Residents of 901 Jefferson Street in Oakland are protesting increases ranging as high as 120% from their new, multi-billion dollar corporate landlord. In Daly City, Oscar Moreira is facing a 41% increase. In San Francisco, Debra Follingstad just received a notice from her landlord that her rent in San Francisco will increase 400%. In Redwood City, Martha Ortega got hit with a 125% rent increase. Across the Bay Area, rent increases in the double and triple digits are increasingly common.
If there was ever a time for widespread adoption of new rent control ordinances, the time is now. As rents soar, many cities are considering adopting new rent control ordinances. Richmond, Alameda, Burlingame, and Redwood City are among those where advocates are speaking out for rent control. Rent control is essential in these cities as tenants face rent increases exponentially greater than any rise in landlord operating costs.
Even with local rent control laws, however, many tenants will continue receiving huge rent increases thanks to the outdated Costa Hawkins Rental Housing Act, a state law adopted in 1995 that is in desperate need of an overhaul. In a timely piece in the East Bay Express recently, Robert Gammon noted:
Rents, in short, are officially out of control. And the skyrocketing prices are making apartments much too expensive for many longtime residents. Unfortunately, however, the city can't do much about it. Why? A twenty-year-old state law known as the Costa-Hawkins Rental Housing Act blocks Oakland and other California cities from adopting sensible rent control rules that could help keep rent prices from getting even higher. Costa-Hawkins, which doesn't get nearly enough attention from the news media, prohibits Oakland from establishing rent control on buildings constructed after 1983. That means that about one-third of all rental units in Oakland — 32,000 out of 92,000 — are exempt from the city's rent control regulations.
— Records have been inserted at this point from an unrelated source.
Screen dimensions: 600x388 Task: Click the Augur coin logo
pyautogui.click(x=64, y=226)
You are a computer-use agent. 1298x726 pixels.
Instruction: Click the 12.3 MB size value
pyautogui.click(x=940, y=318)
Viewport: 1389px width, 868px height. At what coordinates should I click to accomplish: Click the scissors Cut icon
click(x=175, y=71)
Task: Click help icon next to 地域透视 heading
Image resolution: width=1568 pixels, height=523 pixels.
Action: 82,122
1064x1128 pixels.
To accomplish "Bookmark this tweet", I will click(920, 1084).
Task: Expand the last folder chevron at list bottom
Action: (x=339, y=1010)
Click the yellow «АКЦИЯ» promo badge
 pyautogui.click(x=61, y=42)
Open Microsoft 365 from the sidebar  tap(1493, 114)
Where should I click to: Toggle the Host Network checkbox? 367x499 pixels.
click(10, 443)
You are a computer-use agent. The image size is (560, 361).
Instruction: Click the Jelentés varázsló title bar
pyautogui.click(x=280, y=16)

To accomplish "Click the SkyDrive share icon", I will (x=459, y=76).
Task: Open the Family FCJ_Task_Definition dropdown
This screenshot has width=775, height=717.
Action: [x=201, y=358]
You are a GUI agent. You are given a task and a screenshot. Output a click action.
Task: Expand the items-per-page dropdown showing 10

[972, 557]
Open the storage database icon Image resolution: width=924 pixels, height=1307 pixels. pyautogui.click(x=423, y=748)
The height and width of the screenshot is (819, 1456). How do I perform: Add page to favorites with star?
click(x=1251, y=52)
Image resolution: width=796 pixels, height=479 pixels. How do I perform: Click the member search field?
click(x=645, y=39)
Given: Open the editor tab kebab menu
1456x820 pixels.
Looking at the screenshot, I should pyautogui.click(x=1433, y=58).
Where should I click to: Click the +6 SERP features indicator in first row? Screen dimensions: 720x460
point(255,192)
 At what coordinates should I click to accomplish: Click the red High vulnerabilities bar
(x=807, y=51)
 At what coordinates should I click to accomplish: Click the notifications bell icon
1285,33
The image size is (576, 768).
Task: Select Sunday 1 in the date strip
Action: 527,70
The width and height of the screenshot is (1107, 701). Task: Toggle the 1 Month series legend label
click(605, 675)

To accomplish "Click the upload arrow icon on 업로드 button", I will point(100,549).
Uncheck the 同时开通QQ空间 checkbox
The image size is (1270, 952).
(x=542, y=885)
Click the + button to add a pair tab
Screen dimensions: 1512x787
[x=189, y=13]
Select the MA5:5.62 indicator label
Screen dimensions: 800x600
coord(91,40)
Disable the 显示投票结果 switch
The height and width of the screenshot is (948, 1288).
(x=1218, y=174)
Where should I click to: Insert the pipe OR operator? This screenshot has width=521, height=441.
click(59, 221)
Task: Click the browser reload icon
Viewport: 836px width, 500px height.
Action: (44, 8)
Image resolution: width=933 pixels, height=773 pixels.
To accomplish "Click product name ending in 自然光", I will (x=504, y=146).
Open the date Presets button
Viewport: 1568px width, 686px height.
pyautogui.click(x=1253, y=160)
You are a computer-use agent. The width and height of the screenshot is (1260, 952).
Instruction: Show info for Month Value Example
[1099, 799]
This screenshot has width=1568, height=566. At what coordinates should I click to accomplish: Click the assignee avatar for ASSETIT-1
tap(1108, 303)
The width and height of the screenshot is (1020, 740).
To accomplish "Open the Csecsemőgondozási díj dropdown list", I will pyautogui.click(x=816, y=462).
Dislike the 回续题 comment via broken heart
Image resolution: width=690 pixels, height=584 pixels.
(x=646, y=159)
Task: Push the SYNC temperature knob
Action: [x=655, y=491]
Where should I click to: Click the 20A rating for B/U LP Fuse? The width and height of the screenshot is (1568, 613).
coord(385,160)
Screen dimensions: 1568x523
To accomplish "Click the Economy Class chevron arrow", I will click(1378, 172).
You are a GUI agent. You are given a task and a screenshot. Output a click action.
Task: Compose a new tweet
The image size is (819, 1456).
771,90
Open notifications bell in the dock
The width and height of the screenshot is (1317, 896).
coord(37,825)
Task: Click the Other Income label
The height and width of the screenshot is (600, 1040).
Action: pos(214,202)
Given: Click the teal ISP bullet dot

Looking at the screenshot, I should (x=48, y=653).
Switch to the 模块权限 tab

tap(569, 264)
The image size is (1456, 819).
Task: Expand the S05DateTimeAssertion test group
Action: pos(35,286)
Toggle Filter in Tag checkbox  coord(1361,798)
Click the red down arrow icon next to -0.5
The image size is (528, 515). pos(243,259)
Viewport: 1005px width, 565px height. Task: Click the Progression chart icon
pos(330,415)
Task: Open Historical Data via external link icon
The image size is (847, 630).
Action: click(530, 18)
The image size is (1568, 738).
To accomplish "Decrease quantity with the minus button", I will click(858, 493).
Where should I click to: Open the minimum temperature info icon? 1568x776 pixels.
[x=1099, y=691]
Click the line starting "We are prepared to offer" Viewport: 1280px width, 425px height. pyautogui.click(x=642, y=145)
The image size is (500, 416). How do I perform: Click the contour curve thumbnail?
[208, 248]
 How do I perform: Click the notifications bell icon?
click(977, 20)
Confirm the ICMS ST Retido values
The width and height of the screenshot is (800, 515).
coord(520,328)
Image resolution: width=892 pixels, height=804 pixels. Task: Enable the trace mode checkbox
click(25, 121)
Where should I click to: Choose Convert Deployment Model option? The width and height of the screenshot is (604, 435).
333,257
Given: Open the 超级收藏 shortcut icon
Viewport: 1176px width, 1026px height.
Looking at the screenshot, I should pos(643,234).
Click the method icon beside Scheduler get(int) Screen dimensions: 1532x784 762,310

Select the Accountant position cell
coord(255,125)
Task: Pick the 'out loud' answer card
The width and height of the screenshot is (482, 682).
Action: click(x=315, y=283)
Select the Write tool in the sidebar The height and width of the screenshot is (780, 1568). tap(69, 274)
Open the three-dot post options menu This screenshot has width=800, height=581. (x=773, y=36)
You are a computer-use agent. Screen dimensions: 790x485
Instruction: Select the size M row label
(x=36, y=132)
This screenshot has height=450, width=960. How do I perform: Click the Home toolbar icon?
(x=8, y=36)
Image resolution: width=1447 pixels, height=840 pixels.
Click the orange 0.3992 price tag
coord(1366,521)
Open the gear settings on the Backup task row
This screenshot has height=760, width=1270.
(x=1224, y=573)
-East Bay Express, “It’s Time to Overturn the State Ban on Rent Control” (Robert Gammon, March 25, 2015.)
Costa Hawkins deprives cities the most effective tool they would otherwise have to reign in rent-gouging landlords: strong rent control. Costa Hawkins ties the hands of cities, barring them from applying rent control to certain kinds of housing – including condos, single family homes, and units built after 1995 -- and barring cities from regulating rent at the time tenants move in. Costa Hawkins also bars cities from moving their exemption date, so cities that had exemptions for new construction in their local laws when Costa Hawkins passed are stuck with those cutoffs. That’s why, as Gammon notes, Oakland cannot apply rent control to anything built after 1983. Cities are also blocked from applying rent control to the single family homes that are increasingly being bought up and rented out by Wall Street investors.
A growing number of tenants in California live in units that are exempt from rent control under state law. Tenants in those units need protection from exorbitant rent increases. Such rent increases contribute nothing to local economies and drive tenants into poverty and homelessness. Landlords do not have a legitimate need to impose these kinds of increases. Many reasonable landlords would never think of imposing such massive increases. Landlords who do impose such increases during a housing crisis, their rent gouging must be stopped.
Californians overwhelmingly support rent control. The last referendum on rent control – Proposition 98 in 2008—was decided against landlords by a 22-point margin statewide. Support continues to grow as people see landlords imposing massive rent increases during an affordable housing crisis.
Sacramento politicians are another matter. The landlord lobby has invested millions into political candidates, making statewide change difficult. Nonetheless, ask even the most reluctant politicians if they believe a landlord should be free to double their constituents’ rents, and they will usually respond in the negative. In other words, they support rent control, they just won’t admit it.
Two things must happen to stop the current epidemic of rent gouging in California. Cities without rent control should adopt rent control laws. Equally important, the state Costa Hawkins law must be changed to allow cities to take action to protect all tenants without interference from Sacramento. Landlords have had a 20-year period of windfall profits thanks to Costa Hawkins. Tenants statewide must organize against this special interest law that is allowing rent gouging and abuse of tenants.
What will it realistically take to change Costa Hawkins? It just seems so overwhelming!